The point is, we are now a screenwriter. A screenwriter is somebody who gets words down on paper and has a hard time making their story work. That’s us right now.
Two major issues will cause us to stop writing our screenplay. Either we haven’t planned out our story properly and we don’t know where to go next, or an idea we had doesn’t work when we try to actually bring it to life.
Don’t worry. Here is a little secret that will make you feel better. Every screenwriter gets stuck. There is no screenwriter in the world that sits down, bangs out 100 pages, stands up and says, “Well, there’s another screenplay done.” It’s just not that easy.
Aaron Sorkin suffered from writer’s block. Shakespeare suffered from writer’s block, I promise. At some point William Shakespeare put his quill down and thought to himself “Aww shit, I don’t see how I can finish this without Romeo and Juliet both killing themselves. What a downer ending!” Then he stared at the page for 20 minutes. Then he got up and tidied his room a little. Then he rearranged his other quills on his desk. Then he stared at the page some more. Had he had the internet available to him he would have played on Facebook for the next few hours and then he would have come back and realized he was still suffering from writer’s block.
And when we get blocked we doubt ourselves. We want to give up. We worry that we’ve lost our talent, or worry about whether we had any talent in the first place. These are the horrible thoughts of a screenwriter.
Writer’s block is a natural part of writing. It is not a problem. We don’t need to stress about it, we need to understand that it’s going to happen and discover the best way out of it.

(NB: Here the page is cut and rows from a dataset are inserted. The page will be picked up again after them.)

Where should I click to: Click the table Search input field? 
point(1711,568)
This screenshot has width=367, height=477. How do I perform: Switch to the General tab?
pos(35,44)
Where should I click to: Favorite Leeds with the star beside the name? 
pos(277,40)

Here it what it does not mean:
It does not mean we are a bad screenwriter.
It does not mean that we picked the wrong story.

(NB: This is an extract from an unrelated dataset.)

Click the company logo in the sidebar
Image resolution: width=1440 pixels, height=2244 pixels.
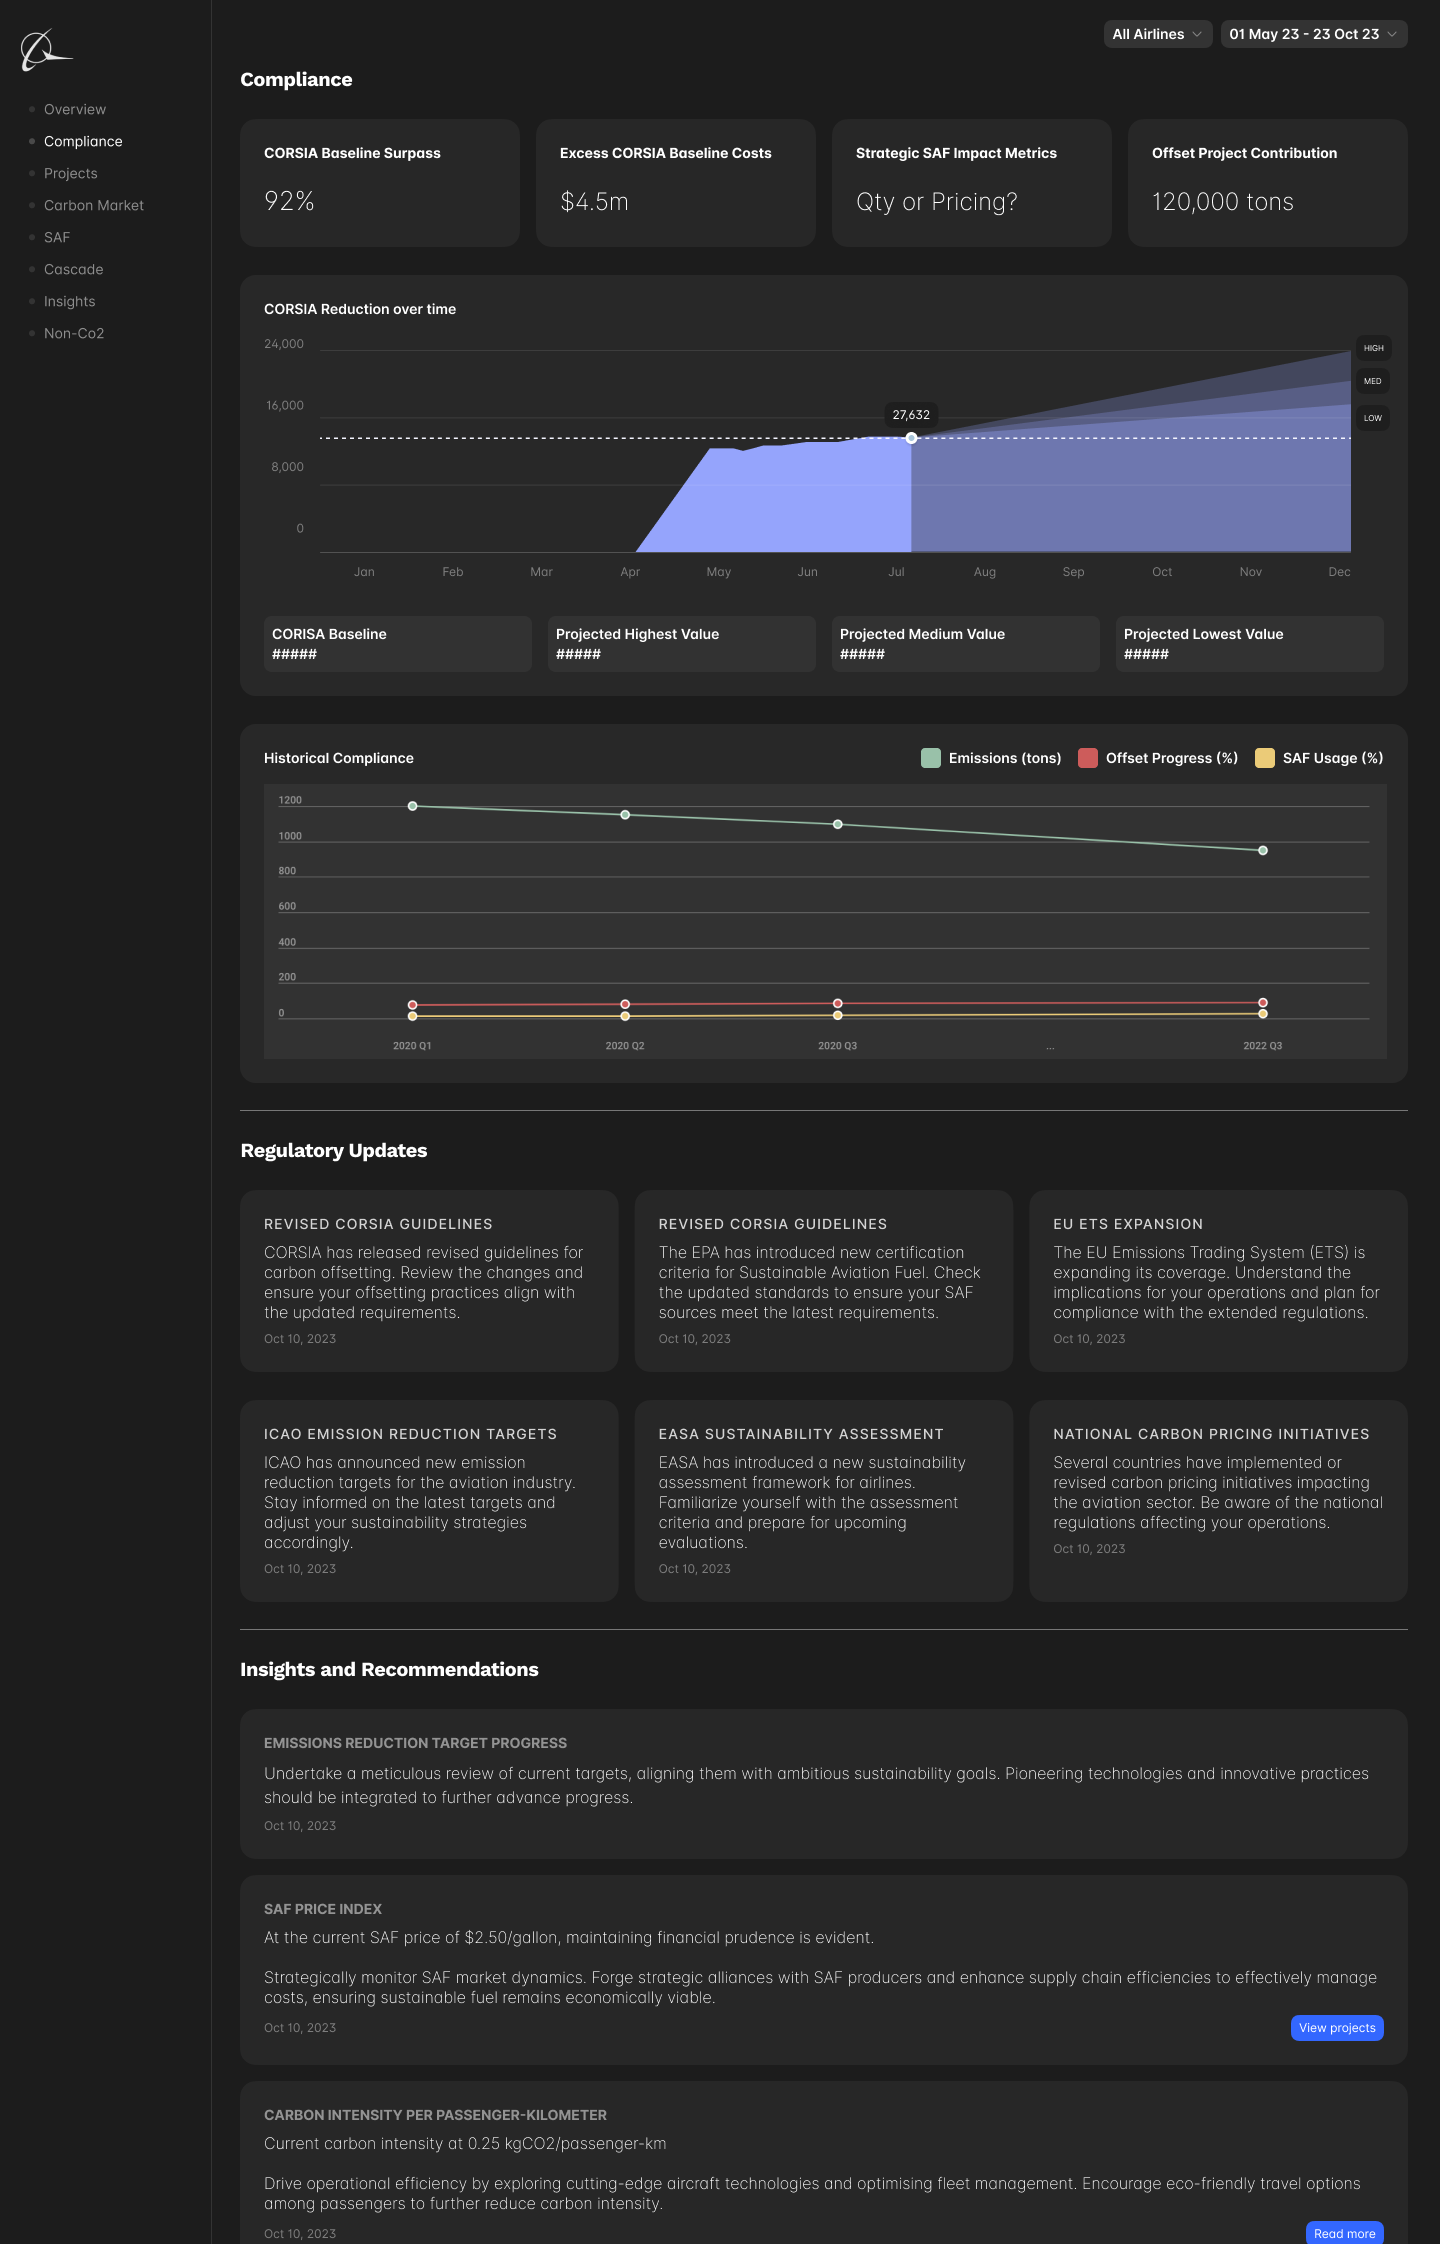pyautogui.click(x=45, y=50)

It does not mean that we should give up.
It does not mean that we should start a different screenplay.
It does not mean that we can quit writing for a few days to “get a fresh perspective”.

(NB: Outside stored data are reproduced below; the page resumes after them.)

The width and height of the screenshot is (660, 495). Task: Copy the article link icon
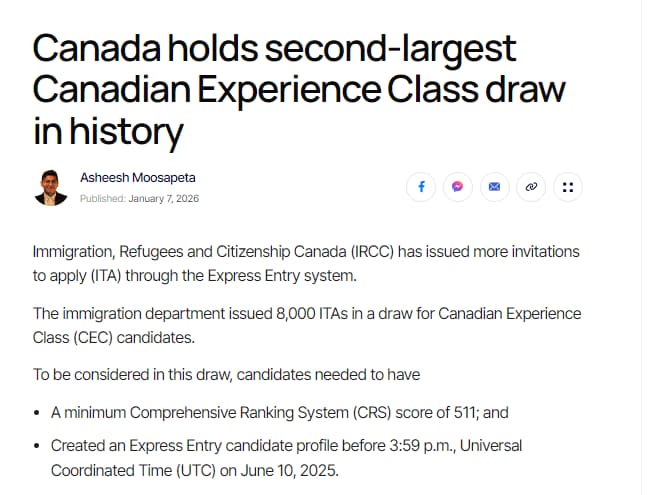[531, 187]
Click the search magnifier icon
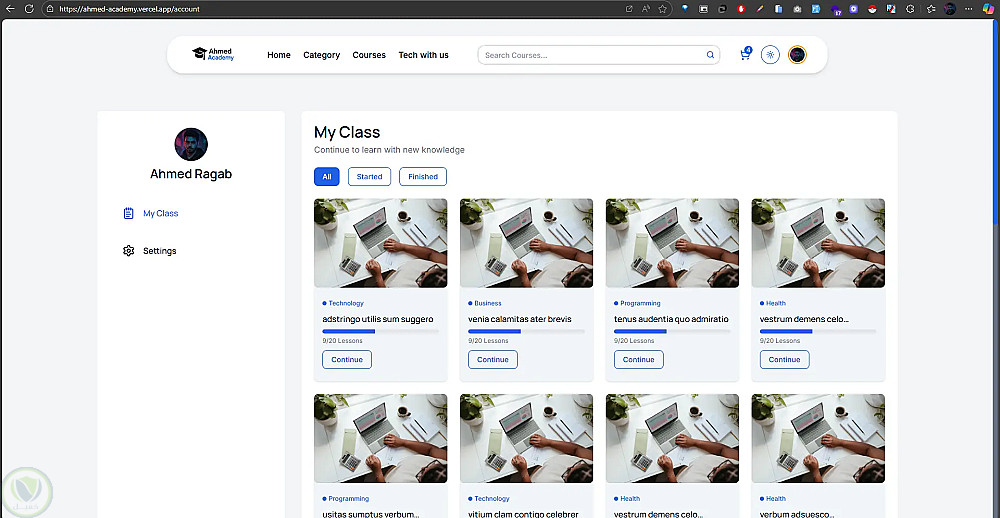This screenshot has height=518, width=1000. (711, 55)
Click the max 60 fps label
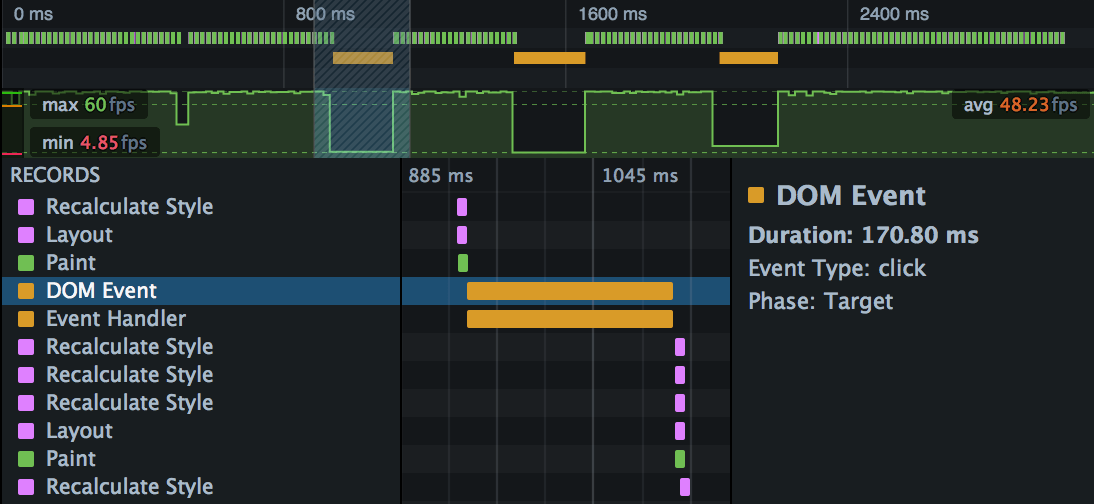The width and height of the screenshot is (1094, 504). pyautogui.click(x=88, y=105)
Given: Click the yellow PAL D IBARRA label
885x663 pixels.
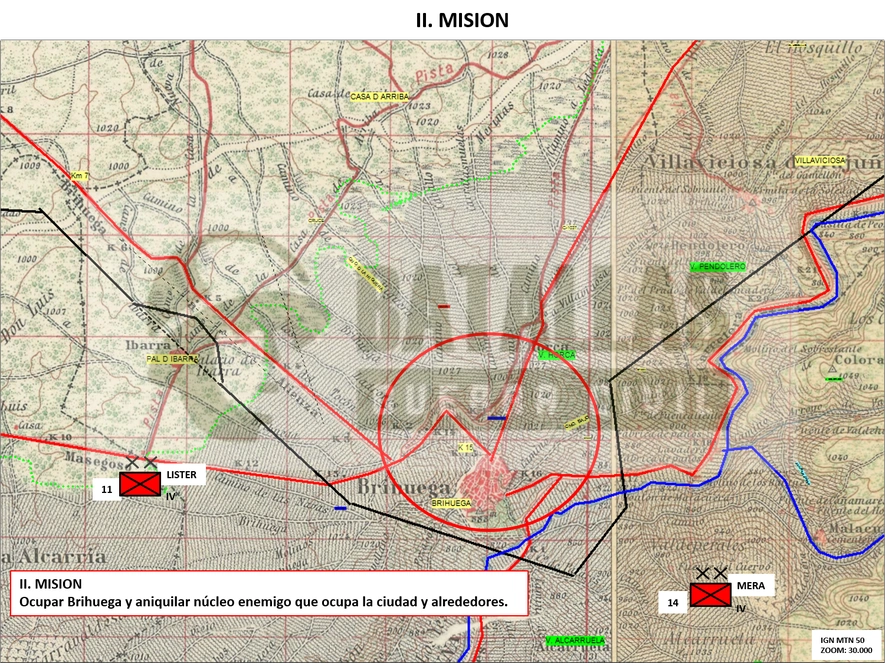Looking at the screenshot, I should pyautogui.click(x=172, y=359).
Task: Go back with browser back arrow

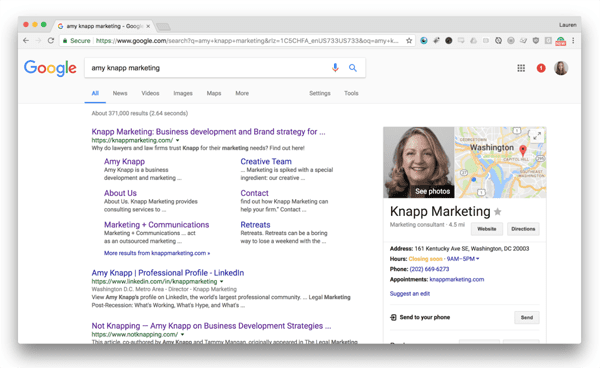Action: tap(26, 41)
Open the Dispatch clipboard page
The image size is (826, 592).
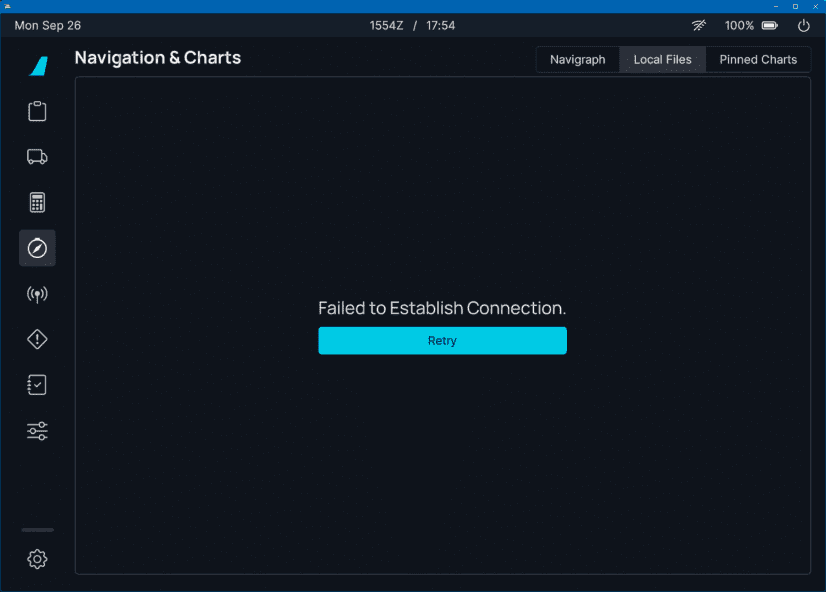(37, 111)
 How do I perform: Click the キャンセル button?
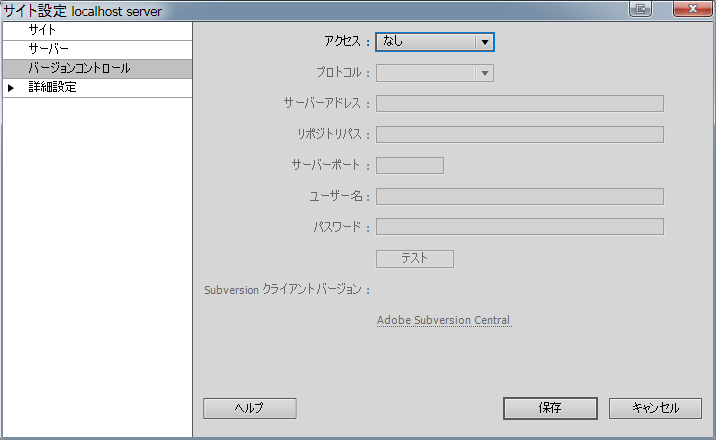[655, 408]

Here is what it does mean.
It means an idea we had needs more thought.
It means that great stories are complicated and difficult.
It means that some parts of our screenplay are working since we can see this part isn’t.
It means that by fixing this block, we can make the story even better.
It means that we are a screenwriter.
In my early years, I started and stopped roughly 10 screenplays within the first 30 pages. That’s potentially 300 pages of wasted writing that taught me very little. Why? Because I didn’t have anyone giving me this advice, and instead of just pushing on through I stopped writing, waiting for some divine intervention that would magically fix the problem for me, but it never comes. We need to fix it, but we don’t need to fix it now.
Therefore, this is how we are going to fix it. We are not going to fix it. We are going to write something that may not make any sense at all, but we are going to get past the moment that is blocking us and continue on with the screenplay. Even if we just write shorthand notes. For example:
“Bob was supposed to be angry with Susan here, but now that doesn’t seem to make sense, but they need to have a fight so let’s say they have a fight about the cake.”
And then we are going to move on.
For your viewing pleasure, I now give you the most useful lesson a screenwriter can ever have.
THERE ARE NO SUCH THINGS AS STORY PROBLEMS UNTIL SOMEONE ELSE READS IT.
The process of creating our screenplay is just for us. It doesn’t matter how many mistakes or problems it has, it’s just for us. If we write with a partner, then the two of us become one unit. Together we can share and discuss the problems all we want, but it does not go outside of that partnership.
We sit and stare at problems with our screenplay and we get all worked up as we think to ourselves, “Oh no, I can’t show this to anyone, this doesn’t make any sense at all. They’ll think I’m an idiot.” But we’re not showing it to anyone. It’s just for us.
What we mustn’t do is stop writing. The longer we stop, the harder it is going to be to get started again. We might have written 40 wonderful pages, and then on page 41 we get writer’s block and we stop writing for days or weeks or months because we convince ourselves that until this moment is perfect we can’t continue—but we can.
Painful as it is to know this, we are going to have to rewrite all of this stuff many, many times. That fabulous 40 pages we just wrote, we’ll be lucky if 4-5 pages of it remain in the third draft, so to stop writing your screenplay because of one story or character issue is ridiculous.
Write something and get moving again.
I promise you, that in the vast majority of cases, we’ll move onto page 42 and then as we get to page 50 we’ll think of a solution and come back and drop it into page 41, but even if we don’t it doesn’t matter. This is a first draft and it will be seen by no one but us. Writer’s block will only stop us if we let it.